Copy out the rows from the line with "Screen dimensions: 2366x1408" up to and including the line with "The height and width of the screenshot is (672, 657).", keeping every character as it appears.

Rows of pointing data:
_ _ _ _ _

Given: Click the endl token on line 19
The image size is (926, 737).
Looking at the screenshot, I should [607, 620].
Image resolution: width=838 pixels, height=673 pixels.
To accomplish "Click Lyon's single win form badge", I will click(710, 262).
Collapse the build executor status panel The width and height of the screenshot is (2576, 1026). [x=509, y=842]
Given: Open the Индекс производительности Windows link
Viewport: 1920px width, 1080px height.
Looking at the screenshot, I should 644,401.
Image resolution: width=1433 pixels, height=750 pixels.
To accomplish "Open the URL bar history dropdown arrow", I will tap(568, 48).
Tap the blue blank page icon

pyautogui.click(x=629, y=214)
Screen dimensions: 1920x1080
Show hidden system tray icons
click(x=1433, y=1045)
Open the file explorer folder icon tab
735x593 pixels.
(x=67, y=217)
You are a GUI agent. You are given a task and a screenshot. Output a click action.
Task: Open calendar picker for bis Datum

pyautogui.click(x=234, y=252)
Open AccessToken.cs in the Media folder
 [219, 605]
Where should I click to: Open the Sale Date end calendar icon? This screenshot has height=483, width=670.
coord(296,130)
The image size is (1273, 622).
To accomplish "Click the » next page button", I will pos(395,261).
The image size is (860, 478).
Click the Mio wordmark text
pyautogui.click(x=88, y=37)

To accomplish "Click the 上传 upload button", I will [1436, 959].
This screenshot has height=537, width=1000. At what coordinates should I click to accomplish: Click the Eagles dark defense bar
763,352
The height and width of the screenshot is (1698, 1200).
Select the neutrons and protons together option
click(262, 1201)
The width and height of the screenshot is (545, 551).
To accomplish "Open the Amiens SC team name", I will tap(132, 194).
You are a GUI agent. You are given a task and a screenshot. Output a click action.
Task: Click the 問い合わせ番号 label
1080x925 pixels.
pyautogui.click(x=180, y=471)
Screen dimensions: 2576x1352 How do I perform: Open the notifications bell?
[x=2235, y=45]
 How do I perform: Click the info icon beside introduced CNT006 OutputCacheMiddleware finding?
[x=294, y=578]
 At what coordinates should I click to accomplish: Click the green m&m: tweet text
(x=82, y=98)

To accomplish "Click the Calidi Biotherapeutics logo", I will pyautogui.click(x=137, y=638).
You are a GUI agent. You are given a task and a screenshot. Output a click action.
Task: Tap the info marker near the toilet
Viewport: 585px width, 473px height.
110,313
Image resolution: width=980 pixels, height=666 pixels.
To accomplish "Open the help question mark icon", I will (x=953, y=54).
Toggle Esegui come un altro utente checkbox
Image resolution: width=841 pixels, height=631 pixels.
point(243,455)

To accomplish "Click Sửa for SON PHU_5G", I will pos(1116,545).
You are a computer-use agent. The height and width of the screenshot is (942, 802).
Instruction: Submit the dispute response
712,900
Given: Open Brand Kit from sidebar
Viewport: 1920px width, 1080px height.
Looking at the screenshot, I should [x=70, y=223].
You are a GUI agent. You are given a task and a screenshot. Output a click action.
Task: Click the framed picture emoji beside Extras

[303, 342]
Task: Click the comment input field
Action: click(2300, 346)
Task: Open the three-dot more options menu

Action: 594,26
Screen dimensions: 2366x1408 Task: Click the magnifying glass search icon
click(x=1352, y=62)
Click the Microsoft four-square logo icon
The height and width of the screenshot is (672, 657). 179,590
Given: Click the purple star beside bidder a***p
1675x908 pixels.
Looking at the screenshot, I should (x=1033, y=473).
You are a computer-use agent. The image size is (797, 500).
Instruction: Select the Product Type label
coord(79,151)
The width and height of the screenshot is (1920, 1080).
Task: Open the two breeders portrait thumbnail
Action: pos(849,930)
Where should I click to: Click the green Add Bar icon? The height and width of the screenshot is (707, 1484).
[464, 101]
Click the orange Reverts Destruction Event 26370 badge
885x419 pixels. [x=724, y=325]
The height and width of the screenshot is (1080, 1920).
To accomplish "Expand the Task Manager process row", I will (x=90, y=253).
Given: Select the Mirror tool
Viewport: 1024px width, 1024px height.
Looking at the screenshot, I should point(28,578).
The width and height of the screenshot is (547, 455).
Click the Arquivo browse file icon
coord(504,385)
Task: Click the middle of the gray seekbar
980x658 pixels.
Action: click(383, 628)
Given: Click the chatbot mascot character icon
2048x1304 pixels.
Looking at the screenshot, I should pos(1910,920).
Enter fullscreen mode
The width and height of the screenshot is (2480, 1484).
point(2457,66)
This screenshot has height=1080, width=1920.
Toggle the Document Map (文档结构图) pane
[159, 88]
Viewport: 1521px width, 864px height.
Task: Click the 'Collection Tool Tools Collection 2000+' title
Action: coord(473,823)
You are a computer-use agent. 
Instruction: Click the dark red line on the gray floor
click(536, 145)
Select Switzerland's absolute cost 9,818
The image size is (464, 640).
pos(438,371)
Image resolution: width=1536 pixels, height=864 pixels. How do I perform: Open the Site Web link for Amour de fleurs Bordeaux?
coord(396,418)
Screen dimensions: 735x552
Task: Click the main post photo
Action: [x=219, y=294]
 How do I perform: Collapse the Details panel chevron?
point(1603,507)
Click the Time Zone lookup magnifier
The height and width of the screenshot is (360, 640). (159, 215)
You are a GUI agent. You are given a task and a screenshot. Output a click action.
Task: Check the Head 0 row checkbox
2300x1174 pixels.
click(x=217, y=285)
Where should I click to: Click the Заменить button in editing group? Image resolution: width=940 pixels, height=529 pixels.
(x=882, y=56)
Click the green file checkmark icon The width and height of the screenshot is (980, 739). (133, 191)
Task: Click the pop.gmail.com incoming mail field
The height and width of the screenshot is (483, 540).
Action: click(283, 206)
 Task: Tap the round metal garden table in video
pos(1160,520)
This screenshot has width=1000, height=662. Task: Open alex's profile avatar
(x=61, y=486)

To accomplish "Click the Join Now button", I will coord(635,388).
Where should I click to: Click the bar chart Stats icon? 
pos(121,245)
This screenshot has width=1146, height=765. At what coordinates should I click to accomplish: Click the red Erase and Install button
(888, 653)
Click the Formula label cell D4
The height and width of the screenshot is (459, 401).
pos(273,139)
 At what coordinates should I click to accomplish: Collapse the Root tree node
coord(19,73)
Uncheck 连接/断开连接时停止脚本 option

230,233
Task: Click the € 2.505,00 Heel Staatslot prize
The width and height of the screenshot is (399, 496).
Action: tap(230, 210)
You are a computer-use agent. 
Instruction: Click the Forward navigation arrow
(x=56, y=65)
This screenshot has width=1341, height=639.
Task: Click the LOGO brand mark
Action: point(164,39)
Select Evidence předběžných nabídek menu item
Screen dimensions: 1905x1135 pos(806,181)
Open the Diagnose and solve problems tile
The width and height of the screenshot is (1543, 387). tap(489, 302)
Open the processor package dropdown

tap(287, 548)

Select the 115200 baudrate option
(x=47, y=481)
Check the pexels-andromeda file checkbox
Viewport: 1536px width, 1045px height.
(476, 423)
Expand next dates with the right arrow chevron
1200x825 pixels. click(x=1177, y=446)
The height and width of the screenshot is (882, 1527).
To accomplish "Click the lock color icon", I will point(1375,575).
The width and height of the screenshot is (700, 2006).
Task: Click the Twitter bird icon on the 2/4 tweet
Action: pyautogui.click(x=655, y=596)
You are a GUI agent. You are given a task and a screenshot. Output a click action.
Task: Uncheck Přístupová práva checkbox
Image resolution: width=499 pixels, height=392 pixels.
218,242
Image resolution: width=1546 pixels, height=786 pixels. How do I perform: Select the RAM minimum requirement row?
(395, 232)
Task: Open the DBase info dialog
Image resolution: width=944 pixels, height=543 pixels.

_ _ _ _ _

Correct result:
Screen dimensions: 2366x1408 Task: Click the magnifying glass search icon
click(x=1352, y=62)
Click the Microsoft four-square logo icon
The height and width of the screenshot is (672, 657). 179,590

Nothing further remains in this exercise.